Он остановился, изумлённо глядя на внезапно распахнувшийся перед ним створ реки. Стиркс – кровавая река – дальше, нет, это уже не Стиркс, это… Бурая, серая, а местами и голубая, широкая полноводная река раздваивалась на красный, кровавый Стиркс и другую, голубую, серебристую… нет, как это? Что это?! Но… да по хрену ему что это, это вода!
Он с силой оттолкнулся от покрытого липкой кровяной коркой берега и побежал, поплыл, отчаянно рубя руками густую багровую жижу к серебристо-голубой воде. И сразу его подхватило и потащило назад, в багрово-чёрный сумрак Стиркса, но нет, гады, сволочи, не возьмёте, он уже видел, там вода, водяная дорога к Ирий-саду, он вспомнил, нет, он не даст утащить себя, нет, нет… И последним броском, уже в беспамятстве он выбросил себя на узкий галечный конец стрелки, встать не смог, ползком, подтягиваясь на руках и волоча вдруг ставшее неподъёмным тело, переполз на другую сторону, окунул лицо в голубую прохладную воду и жадно глотнул. Мать-Вода, что хочешь делай со мной, я в твоей власти…
– Прошёл? – удивлённо спросила Нянька.
– Прошёл, – удовлетворённо кивнула Мокошиха, бережно опуская сразу обмякшее тело на постель. – Теперь отдохнёт пускай, и поведём его.
– Нашёл же дорогу, – покачала головой Нянька, заправляя под платок, выбившиеся пряди. – Никогда не видала.
– Ну, так наши туда и не заходят, – спокойно возразила Мокошиха, доставая из своего узла и ставя на стол рядом с плошкой, где ровно горел яркий лепесток огня, деревянную глубокую чашку.
Нянька кивнула и потянулась встать.
– Сиди, – остановила её Мокошиха, – у меня своя.
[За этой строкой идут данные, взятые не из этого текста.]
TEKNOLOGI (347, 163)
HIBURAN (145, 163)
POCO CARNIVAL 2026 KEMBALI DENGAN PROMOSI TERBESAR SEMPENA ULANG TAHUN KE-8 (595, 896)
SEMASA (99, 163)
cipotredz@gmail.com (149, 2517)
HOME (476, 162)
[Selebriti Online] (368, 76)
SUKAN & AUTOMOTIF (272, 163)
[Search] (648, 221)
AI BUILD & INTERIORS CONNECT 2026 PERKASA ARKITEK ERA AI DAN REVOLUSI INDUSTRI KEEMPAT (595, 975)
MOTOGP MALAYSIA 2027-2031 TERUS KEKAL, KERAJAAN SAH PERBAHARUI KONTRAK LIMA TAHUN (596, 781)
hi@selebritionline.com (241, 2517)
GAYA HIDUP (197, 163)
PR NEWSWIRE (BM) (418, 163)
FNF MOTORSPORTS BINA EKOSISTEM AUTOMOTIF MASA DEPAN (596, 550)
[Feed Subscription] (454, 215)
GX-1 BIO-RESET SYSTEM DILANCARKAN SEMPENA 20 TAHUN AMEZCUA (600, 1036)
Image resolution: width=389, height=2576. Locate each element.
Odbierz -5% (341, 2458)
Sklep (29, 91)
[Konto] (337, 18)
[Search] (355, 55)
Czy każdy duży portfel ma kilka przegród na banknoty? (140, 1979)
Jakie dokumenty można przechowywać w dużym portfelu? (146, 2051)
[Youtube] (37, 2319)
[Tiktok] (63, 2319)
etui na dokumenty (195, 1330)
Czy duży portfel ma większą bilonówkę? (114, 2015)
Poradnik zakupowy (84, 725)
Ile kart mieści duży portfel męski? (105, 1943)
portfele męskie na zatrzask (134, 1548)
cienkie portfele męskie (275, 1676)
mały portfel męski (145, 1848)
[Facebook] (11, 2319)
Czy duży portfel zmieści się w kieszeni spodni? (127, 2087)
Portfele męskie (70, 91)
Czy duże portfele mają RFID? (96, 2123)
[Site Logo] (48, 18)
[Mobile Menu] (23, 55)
Да и за ним смотри.
– И то, – согласилась Нянька, – нравный он, ещё чего удумает.
Мокошиха налила в чашку воды из тускло блестящей тёмной стеклянной бутылки, строго посмотрела на трепетавший в плошке язычок огня и села рядом с Нянькой.
– Пусть отдохнёт и сам решит.
– А там, – Нянька усмехнулась, – куда надо направим.
– Ну да, – усмехнулась и Мокошиха, – мужик любит сам решать.
Он пил долго, мотал головой, смывая с лица кровяную корку, и вода не отталкивала его. Но и… облегчения не приносила. Рот по-прежнему горел, и кожа оставалась стянутой. Наконец он поднял голову и огляделся.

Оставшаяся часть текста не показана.